■ Study material ■
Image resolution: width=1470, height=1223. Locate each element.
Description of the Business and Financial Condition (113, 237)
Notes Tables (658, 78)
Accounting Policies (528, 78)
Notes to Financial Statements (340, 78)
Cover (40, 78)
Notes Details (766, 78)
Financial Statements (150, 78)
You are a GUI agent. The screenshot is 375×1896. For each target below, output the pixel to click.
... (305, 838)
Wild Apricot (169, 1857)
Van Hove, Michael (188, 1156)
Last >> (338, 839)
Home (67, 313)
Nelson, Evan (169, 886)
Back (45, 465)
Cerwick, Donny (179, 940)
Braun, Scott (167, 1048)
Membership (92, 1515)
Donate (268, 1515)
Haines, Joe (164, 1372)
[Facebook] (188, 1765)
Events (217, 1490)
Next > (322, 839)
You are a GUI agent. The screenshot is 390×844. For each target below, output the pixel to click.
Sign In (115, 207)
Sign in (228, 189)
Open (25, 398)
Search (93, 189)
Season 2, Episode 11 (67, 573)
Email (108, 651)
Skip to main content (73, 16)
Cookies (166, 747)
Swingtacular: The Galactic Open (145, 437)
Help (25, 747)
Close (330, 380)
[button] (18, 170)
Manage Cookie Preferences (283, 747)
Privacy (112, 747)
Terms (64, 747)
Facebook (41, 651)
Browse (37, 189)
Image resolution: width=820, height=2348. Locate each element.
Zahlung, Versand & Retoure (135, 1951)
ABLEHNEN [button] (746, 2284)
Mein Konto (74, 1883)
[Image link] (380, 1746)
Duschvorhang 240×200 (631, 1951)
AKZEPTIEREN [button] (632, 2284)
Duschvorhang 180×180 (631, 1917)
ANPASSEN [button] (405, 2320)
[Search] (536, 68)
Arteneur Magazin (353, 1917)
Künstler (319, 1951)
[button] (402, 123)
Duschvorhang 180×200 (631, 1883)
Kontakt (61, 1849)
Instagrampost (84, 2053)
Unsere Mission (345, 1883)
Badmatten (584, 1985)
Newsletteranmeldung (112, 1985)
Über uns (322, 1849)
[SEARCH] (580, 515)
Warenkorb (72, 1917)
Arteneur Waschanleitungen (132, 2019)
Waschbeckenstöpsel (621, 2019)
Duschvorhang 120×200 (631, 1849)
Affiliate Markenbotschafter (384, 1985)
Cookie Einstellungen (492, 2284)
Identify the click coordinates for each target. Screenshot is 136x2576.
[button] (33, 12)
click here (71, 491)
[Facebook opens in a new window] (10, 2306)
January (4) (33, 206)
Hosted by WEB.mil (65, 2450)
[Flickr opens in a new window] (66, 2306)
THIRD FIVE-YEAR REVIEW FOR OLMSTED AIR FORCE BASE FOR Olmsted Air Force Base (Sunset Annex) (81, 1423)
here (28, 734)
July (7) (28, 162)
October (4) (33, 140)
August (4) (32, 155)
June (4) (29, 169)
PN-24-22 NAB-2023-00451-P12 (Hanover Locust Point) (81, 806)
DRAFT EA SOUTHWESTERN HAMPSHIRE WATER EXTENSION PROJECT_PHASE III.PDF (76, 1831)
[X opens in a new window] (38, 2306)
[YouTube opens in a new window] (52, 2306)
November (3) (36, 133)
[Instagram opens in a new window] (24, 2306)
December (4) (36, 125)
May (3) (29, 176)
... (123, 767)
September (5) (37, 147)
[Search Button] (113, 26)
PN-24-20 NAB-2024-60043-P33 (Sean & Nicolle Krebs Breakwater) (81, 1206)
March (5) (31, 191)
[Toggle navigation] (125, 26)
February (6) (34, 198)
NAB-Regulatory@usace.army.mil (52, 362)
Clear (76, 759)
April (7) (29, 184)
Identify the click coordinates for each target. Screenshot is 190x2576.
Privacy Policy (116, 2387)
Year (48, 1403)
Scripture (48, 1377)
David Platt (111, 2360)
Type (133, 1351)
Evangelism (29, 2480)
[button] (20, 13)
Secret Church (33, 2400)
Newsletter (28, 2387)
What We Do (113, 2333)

■ Problem description ■
The data is to be reproduced in full, every line intact.

■ Output of the task ■
Image resolution: width=1470, height=1223. Locate each element.
Description of the Business and Financial Condition (113, 237)
Notes Tables (658, 78)
Accounting Policies (528, 78)
Notes to Financial Statements (340, 78)
Cover (40, 78)
Notes Details (766, 78)
Financial Statements (150, 78)
You are a GUI agent. The screenshot is 375×1896. For each target below, output the pixel to click.
... (305, 838)
Wild Apricot (169, 1857)
Van Hove, Michael (188, 1156)
Last >> (338, 839)
Home (67, 313)
Nelson, Evan (169, 886)
Back (45, 465)
Cerwick, Donny (179, 940)
Braun, Scott (167, 1048)
Membership (92, 1515)
Donate (268, 1515)
Haines, Joe (164, 1372)
[Facebook] (188, 1765)
Events (217, 1490)
Next > (322, 839)
You are a GUI agent. The screenshot is 390×844. For each target below, output the pixel to click.
Sign In (115, 207)
Sign in (228, 189)
Open (25, 398)
Search (93, 189)
Season 2, Episode 11 (67, 573)
Email (108, 651)
Skip to main content (73, 16)
Cookies (166, 747)
Swingtacular: The Galactic Open (145, 437)
Help (25, 747)
Close (330, 380)
[button] (18, 170)
Manage Cookie Preferences (283, 747)
Privacy (112, 747)
Terms (64, 747)
Facebook (41, 651)
Browse (37, 189)
Image resolution: width=820, height=2348. Locate each element.
Zahlung, Versand & Retoure (135, 1951)
ABLEHNEN [button] (746, 2284)
Mein Konto (74, 1883)
[Image link] (380, 1746)
Duschvorhang 240×200 (631, 1951)
AKZEPTIEREN [button] (632, 2284)
Duschvorhang 180×180 (631, 1917)
ANPASSEN [button] (405, 2320)
[Search] (536, 68)
Arteneur Magazin (353, 1917)
Künstler (319, 1951)
[button] (402, 123)
Duschvorhang 180×200 (631, 1883)
Kontakt (61, 1849)
Instagrampost (84, 2053)
Unsere Mission (345, 1883)
Badmatten (584, 1985)
Newsletteranmeldung (112, 1985)
Über uns (322, 1849)
[SEARCH] (580, 515)
Warenkorb (72, 1917)
Arteneur Waschanleitungen (132, 2019)
Waschbeckenstöpsel (621, 2019)
Duschvorhang 120×200 (631, 1849)
Affiliate Markenbotschafter (384, 1985)
Cookie Einstellungen (492, 2284)
Identify the click coordinates for each target. Screenshot is 136x2576.
[button] (33, 12)
click here (71, 491)
[Facebook opens in a new window] (10, 2306)
January (4) (33, 206)
Hosted by WEB.mil (65, 2450)
[Flickr opens in a new window] (66, 2306)
THIRD FIVE-YEAR REVIEW FOR OLMSTED AIR FORCE BASE FOR Olmsted Air Force Base (Sunset Annex) (81, 1423)
here (28, 734)
July (7) (28, 162)
October (4) (33, 140)
August (4) (32, 155)
June (4) (29, 169)
PN-24-22 NAB-2023-00451-P12 (Hanover Locust Point) (81, 806)
DRAFT EA SOUTHWESTERN HAMPSHIRE WATER EXTENSION PROJECT_PHASE III.PDF (76, 1831)
[X opens in a new window] (38, 2306)
[YouTube opens in a new window] (52, 2306)
November (3) (36, 133)
[Instagram opens in a new window] (24, 2306)
December (4) (36, 125)
May (3) (29, 176)
... (123, 767)
September (5) (37, 147)
[Search Button] (113, 26)
PN-24-20 NAB-2024-60043-P33 (Sean & Nicolle Krebs Breakwater) (81, 1206)
March (5) (31, 191)
[Toggle navigation] (125, 26)
February (6) (34, 198)
NAB-Regulatory@usace.army.mil (52, 362)
Clear (76, 759)
April (7) (29, 184)
Identify the click coordinates for each target. Screenshot is 190x2576.
Privacy Policy (116, 2387)
Year (48, 1403)
Scripture (48, 1377)
David Platt (111, 2360)
Type (133, 1351)
Evangelism (29, 2480)
[button] (20, 13)
Secret Church (33, 2400)
Newsletter (28, 2387)
What We Do (113, 2333)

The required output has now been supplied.